Paul Schmelzer: You wrote a paper for the August 2012 issue of Astronomical Journal with Carleton College physicist Joel M. Weisberg about geostationary communication satellites and the disk you’ll be attaching to one. You mention the fascinating fact about how they go into orbit, and then after 15 years, thrusters push them up into a “graveyard orbit.” There’s no friction, or much less friction than with gravity, so the disk will be preserved. That idea of a graveyard in the sky for the devices of humanity is eerie and compelling.
Trevor Paglen: Absolutely. Over the past 50 years humans have constructed a ring around Earth, not unlike the rings around Saturn. But the ring around Earth is not made out of dust and rocks, it’s made out of machines that we built. What’s more, this ring we’ve constructed is now a permanent feature of our planet. Over the next five billion years, maybe some kind of giant squid will evolve and will look up at the night sky and realize that the Earth has many more moons than the one that we’re familiar with. But if they look more closely, they might realize that in fact those moons are the leftover spacecraft from an ancient and long disappeared civilization.
This “graveyard in the stars” is where The Last Pictures eventually live.
Schmelzer: Your past work has a decidedly political edge. You’ve looked at everything from government black ops, drones, and black sites to shadow companies set up by the CIA to run “torture taxis,” or “extraordinary rendition” flights. Does The Last Pictures deviate from that political trajectory or does it continue on it?
Paglen: Much of the work I’ve done on secrecy and covert operations is not only political investigations, but visual and epistemological and even aesthetic as well. I’ve always been very interested in what the limits of perception are. How do we make sense of things that there are no easy images for? In a broader sense, I’m interested in making work that helps us see who we are now. There’s often a political component to that, of course.
Schmelzer: Your projects always seem to have an interface between the seen and the unseen. The patch on a shoulder of military personnel working on classified projects ends up being a visual interface with the secretive black world. A fence cordoning off a covert ops site–captured in a blurry photograph taken with a high-powered camera–is the edge of an unseen universe, of sorts. It must be the same with this project.
Paglen: It’s very much the same. The difference with The Last Pictures is the thing that is unseen is a little bit more abstract, because what is unseen is the future. What is our relationship to the future and how do we go forward into it? It’s certainly more ambiguous and perhaps a bit more obviously poetic than the “patches” project, for example. I’ve struggled with The Last Pictures quite a lot. On one hand, the project is almost the opposite of what you’re supposed to do if you’re a critical artist. In one sense, The Last Pictures is a grand gesture in line with The Family of Man or the record NASA put on the Voyager spacecraft. These kind of meta-gestures have largely been abandoned by contemporary artists, for a huge number of quite good reasons.
On the other hand, what does it mean, as an artist, to be working at a moment where we are afraid of making gestures that are too big?
Having said all of that, The Last Pictures is a deeply self-contradictory project. If it is a grand gesture like Family of Man, then it is a grand gesture about the failure of grand gestures.
Schmelzer: You’ve characterized these 100 images as “cave paintings from the 21st century.” The assumption, of course, is that we’re not going to be around, naturally, to see these images again. Our civilization will no longer exist. I find it fascinating to look at what cave paintings from Lascaux and elsewhere can teach us about species that once lived and now don’t. Do you think the images you’re sharing are going to show the causes of our demise that maybe we can’t see so well right now?

[Saved data entries]
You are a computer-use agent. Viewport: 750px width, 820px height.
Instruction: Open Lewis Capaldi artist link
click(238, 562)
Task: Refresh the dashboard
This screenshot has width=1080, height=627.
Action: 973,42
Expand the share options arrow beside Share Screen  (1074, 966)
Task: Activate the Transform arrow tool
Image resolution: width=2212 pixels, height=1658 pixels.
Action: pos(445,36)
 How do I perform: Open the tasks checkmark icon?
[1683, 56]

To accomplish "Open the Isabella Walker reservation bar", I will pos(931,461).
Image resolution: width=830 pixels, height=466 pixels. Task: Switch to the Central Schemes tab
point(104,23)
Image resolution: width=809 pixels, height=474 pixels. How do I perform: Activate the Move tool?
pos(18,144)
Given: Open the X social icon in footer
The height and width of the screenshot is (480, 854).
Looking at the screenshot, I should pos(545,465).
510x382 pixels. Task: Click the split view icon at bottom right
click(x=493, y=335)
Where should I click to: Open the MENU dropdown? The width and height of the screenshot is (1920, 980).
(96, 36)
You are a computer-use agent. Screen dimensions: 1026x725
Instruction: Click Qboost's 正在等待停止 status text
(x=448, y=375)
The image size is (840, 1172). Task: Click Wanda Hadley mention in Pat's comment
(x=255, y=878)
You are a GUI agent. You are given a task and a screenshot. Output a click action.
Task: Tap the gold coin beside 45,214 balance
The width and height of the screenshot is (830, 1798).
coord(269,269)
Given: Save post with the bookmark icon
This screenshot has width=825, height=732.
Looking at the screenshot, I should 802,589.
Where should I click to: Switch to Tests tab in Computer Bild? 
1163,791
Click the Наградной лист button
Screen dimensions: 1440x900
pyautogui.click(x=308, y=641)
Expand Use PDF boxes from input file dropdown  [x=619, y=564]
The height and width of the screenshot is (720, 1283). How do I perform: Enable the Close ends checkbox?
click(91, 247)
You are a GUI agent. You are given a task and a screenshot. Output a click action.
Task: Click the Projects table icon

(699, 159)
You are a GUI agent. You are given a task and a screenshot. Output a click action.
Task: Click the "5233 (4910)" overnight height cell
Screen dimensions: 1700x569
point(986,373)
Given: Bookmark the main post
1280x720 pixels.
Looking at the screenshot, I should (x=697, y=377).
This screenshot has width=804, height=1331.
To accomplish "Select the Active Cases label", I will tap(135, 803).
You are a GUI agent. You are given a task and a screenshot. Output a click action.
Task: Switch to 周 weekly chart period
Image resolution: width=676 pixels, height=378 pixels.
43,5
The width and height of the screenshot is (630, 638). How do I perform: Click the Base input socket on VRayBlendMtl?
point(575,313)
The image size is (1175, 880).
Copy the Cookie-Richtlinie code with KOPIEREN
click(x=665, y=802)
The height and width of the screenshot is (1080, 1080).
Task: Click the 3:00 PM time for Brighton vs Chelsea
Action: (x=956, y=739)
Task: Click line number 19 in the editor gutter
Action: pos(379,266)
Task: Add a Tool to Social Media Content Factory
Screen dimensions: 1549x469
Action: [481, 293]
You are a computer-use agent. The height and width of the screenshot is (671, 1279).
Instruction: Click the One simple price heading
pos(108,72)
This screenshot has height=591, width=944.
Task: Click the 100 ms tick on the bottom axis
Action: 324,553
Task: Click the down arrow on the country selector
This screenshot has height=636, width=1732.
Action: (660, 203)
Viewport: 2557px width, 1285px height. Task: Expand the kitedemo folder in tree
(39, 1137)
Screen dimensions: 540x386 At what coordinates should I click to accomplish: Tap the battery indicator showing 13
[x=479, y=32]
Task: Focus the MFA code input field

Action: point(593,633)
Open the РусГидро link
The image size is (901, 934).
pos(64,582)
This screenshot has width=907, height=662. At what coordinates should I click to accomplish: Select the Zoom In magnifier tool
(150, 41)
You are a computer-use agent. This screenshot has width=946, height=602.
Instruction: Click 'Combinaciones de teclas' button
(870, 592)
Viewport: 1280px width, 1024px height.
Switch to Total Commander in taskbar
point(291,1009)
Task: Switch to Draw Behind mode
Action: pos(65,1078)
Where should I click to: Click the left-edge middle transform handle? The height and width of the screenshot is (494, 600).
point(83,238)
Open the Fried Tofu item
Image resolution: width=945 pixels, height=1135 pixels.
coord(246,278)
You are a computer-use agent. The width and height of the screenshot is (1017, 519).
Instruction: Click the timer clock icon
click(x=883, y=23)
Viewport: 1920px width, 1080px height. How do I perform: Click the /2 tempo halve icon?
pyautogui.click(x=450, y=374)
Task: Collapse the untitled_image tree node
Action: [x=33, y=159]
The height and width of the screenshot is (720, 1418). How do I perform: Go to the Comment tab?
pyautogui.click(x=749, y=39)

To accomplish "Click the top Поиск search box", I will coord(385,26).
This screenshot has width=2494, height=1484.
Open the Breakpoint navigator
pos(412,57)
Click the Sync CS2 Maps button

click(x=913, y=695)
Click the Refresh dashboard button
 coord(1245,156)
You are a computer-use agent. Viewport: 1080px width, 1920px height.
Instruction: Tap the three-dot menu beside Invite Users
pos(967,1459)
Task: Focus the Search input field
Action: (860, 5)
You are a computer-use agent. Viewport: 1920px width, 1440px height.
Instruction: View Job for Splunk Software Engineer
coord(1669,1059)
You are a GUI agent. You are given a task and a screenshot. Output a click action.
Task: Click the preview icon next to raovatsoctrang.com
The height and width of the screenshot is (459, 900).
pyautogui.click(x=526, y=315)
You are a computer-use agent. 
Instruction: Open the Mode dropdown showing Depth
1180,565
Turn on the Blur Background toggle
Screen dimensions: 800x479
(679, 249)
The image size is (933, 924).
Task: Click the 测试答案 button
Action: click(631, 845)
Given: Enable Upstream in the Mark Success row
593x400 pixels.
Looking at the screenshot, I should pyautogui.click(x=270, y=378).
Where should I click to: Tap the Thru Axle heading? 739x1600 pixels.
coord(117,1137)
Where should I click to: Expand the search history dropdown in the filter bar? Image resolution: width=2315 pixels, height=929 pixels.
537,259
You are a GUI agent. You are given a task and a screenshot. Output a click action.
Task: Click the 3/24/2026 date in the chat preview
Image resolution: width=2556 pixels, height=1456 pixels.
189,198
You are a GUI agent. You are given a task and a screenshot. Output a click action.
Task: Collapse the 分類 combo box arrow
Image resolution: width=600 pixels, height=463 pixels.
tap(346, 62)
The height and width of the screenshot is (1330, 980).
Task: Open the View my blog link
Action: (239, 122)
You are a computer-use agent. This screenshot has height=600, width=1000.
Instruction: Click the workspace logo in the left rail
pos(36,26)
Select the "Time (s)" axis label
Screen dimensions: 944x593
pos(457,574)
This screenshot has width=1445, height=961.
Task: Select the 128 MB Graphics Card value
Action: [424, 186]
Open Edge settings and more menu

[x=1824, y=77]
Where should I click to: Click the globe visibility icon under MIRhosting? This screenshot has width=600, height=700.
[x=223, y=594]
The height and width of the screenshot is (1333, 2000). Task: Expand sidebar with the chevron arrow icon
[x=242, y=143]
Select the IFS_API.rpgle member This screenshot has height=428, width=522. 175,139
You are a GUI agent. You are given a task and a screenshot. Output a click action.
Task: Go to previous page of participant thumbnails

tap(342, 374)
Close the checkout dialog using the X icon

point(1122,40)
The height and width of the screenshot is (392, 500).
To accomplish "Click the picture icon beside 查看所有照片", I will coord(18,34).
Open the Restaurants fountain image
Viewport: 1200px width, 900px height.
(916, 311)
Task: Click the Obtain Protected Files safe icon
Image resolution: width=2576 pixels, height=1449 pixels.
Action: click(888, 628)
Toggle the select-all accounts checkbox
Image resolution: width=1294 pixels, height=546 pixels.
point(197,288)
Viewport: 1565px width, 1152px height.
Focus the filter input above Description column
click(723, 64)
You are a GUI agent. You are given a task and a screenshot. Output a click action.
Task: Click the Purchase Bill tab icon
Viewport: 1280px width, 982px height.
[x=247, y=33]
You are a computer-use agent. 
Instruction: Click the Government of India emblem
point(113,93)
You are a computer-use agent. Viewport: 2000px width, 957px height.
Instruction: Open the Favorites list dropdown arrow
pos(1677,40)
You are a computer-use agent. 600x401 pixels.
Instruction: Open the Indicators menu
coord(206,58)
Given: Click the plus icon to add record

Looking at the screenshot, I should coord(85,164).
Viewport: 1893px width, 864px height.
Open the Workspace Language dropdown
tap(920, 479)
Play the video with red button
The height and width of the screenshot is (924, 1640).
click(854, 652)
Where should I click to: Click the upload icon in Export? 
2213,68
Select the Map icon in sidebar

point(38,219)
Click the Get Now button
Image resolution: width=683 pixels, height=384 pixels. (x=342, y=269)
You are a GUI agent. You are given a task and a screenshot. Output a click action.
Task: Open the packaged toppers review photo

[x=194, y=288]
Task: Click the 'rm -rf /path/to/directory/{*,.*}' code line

Required work =>
Answer these questions using the interview about The Last Pictures.
1. According to Paglen, what is the ring around Earth made out of?
2. What does Paglen say is the unseen thing in The Last Pictures?
3. How has Paglen characterized the 100 images, according to Schmelzer?

Full response =>
1. Machines that we built.
2. The future.
3. As "cave paintings from the 21st century."